Worbot

This will be my last post on the subject of Wordle for a while (I hope). I wrote a program that tries to guess the input Wordle word. I’m calling it Worbot. I wrote it so that its attempts are shown in the same format as the actual Wordle. The program doesn’t have access to the Internet, so it can only solve the word that is input. It does a pretty good job of it. The only word Worbot hasn’t solved in six tries (the maximum allowed by actual Wordle) is PROXY, which is also the only word I didn’t get in six tries. And I had to run the word PROXY three times before the program failed. It rarely fails to solve within four guesses. Here are some sample runs. Spoiler warning: one of the words shown is today’s actual Wordle word, but you probably won’t read this today.

My purpose in writing this is to see if I can beat my program over time, i.e., develop a better record. I don’t yet have the routine written to track that for the program. My word list is slightly larger than the one used by Wordle, so some of my words may be invalid, but it could also be that Wordle uses some words not in my list.

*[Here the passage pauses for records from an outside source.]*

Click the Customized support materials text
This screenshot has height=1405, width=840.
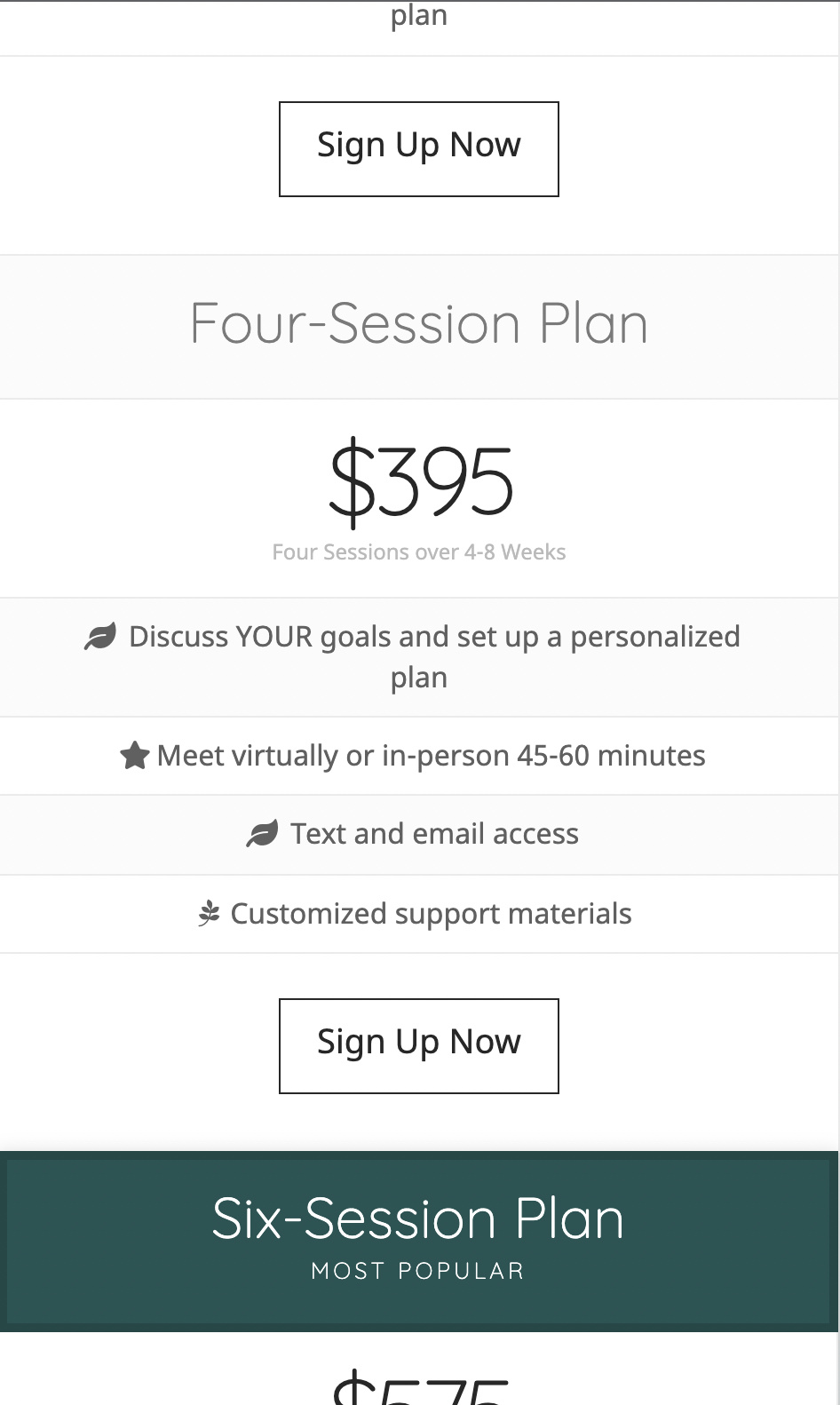point(431,914)
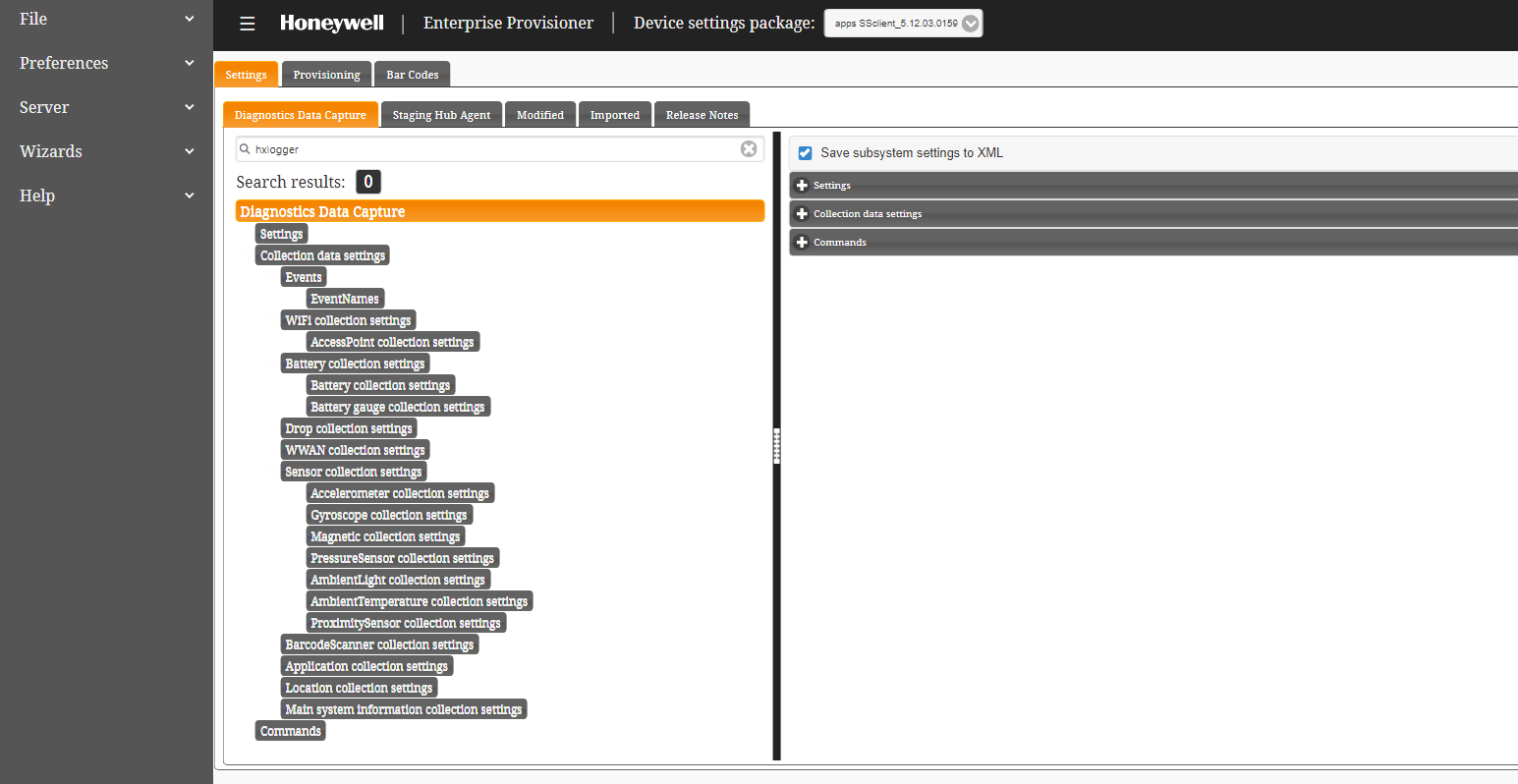Click plus icon beside Settings section
The image size is (1518, 784).
tap(802, 186)
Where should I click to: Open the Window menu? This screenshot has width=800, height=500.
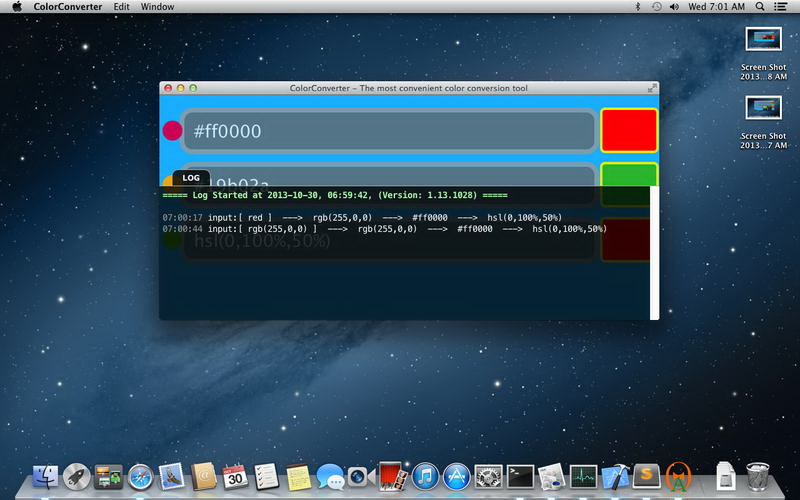click(x=157, y=7)
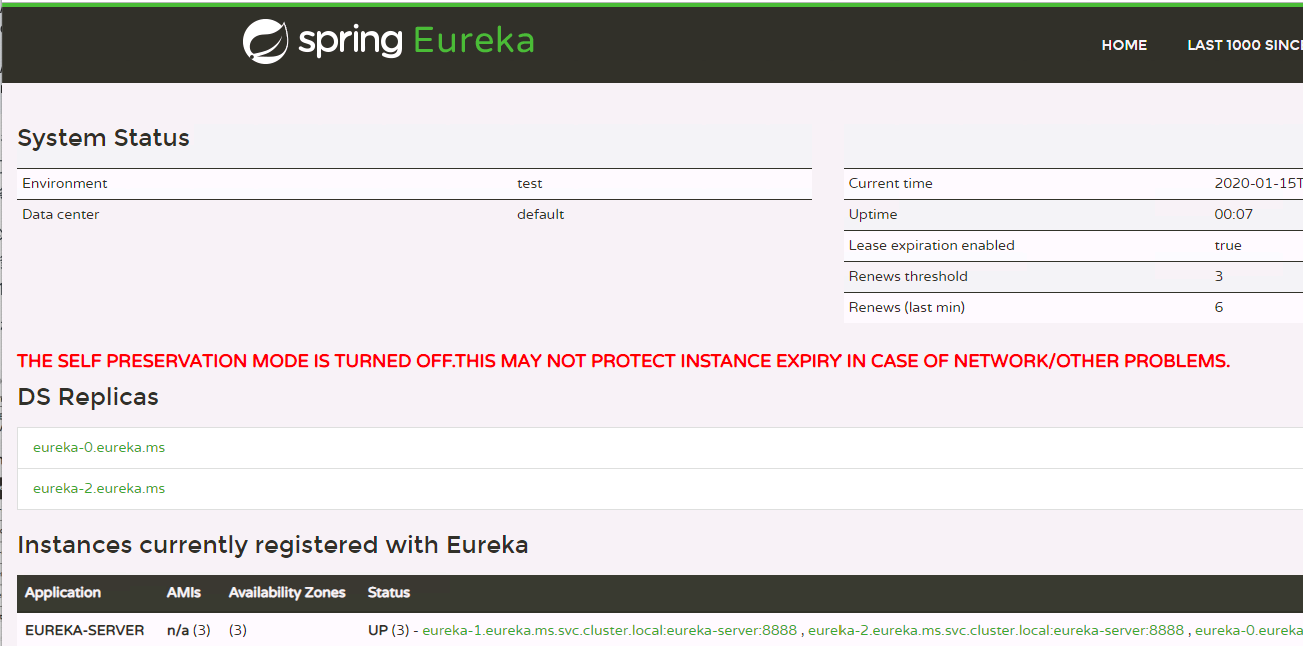
Task: Click the System Status heading
Action: pos(104,138)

It may be possible to download the Wordle list, but I’m not concerned enough to go to that trouble.

3 thoughts on “Worbot

  1. Joe Buck (not2b)

    The optimal algorithm always succeeds in 5 guesses and averages about 3.5. The geeks have analyzed the hell out of the game.

  2. Russ Post author

    The geeks have no doubt looked at the code and the word list, which is visible on the web page. I’m using my own word list which is larger by about 1000 words, which makes it harder to eliminate all possibilities. I’m trying to emulate how a typical human solver solves it, i.e. without knowing what words are possible or how they are chosen. Only that way can it be a suitable competitor for me. As has been widely shared on the Internet, it’s possible to predict the next day’s word, so it’s possible to write a program that solves it in 1 try every day. That defeats the purpose.